> [WHAT THE EXERCISE ASKS]: Put the lines between the one holding "Open Client Requests in the navigation" and the one holding "pos(229,19)", inclusive, into a JSON list of strings, one string per line, leaving out blank lines and pictures.

> [INPUT RECORDS]:
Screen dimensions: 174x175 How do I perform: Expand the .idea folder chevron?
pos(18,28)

...

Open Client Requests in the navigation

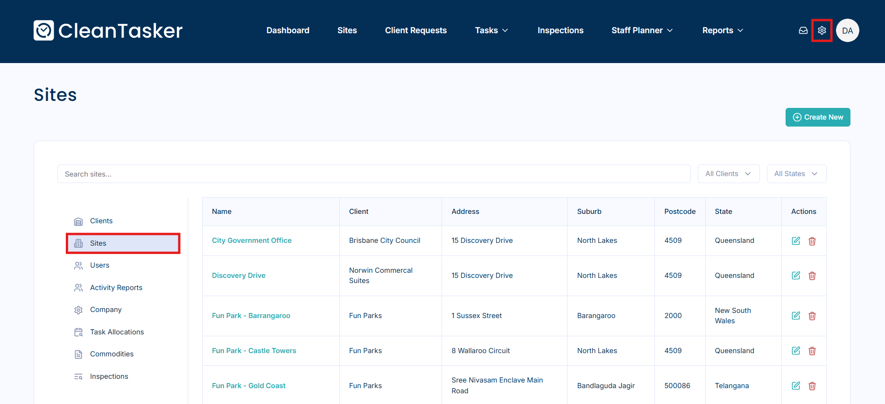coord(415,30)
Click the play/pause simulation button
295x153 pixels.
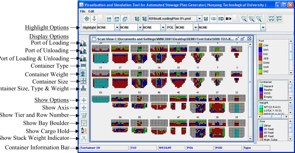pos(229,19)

* * *

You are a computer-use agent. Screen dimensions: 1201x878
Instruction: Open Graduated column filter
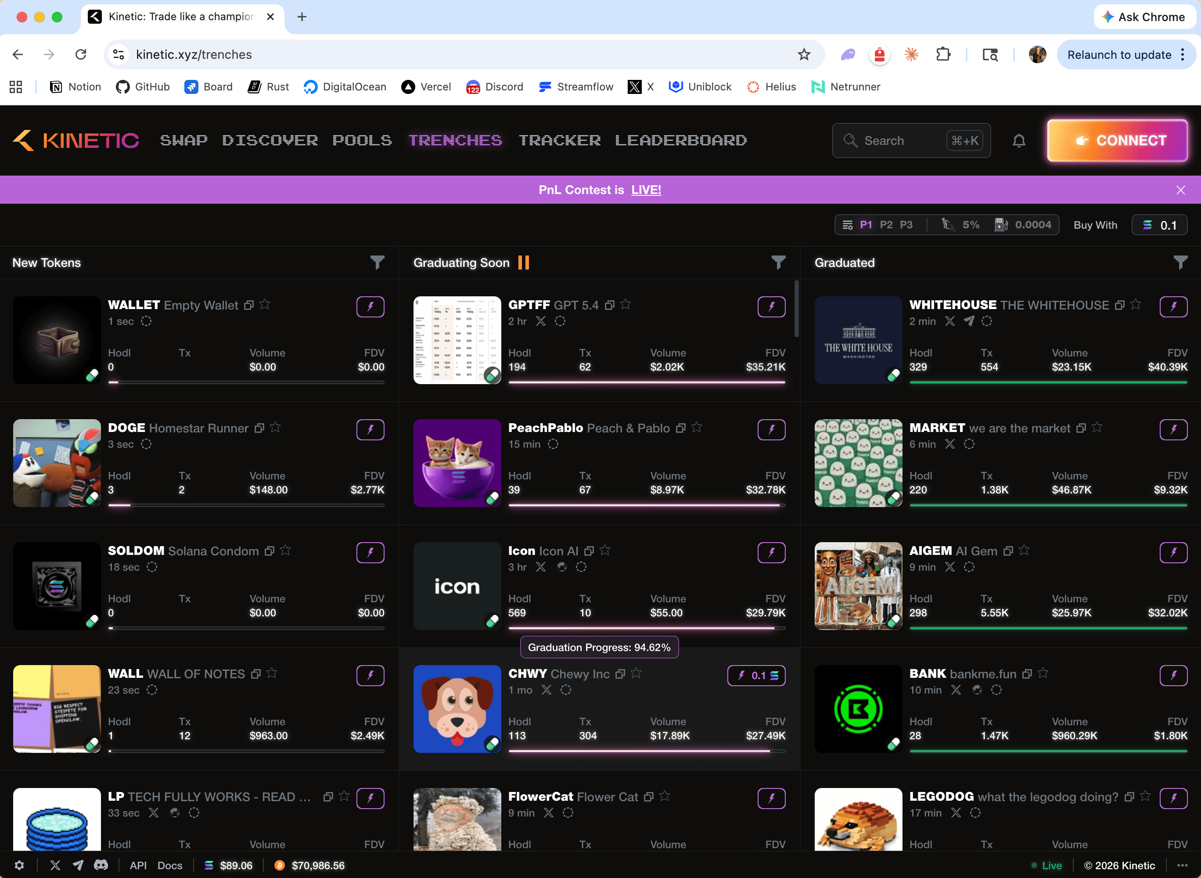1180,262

> [TASK RESPONSE]:
[
  "Open Client Requests in the navigation",
  "coord(415,30)",
  "Click the play/pause simulation button",
  "295x153 pixels.",
  "pos(229,19)"
]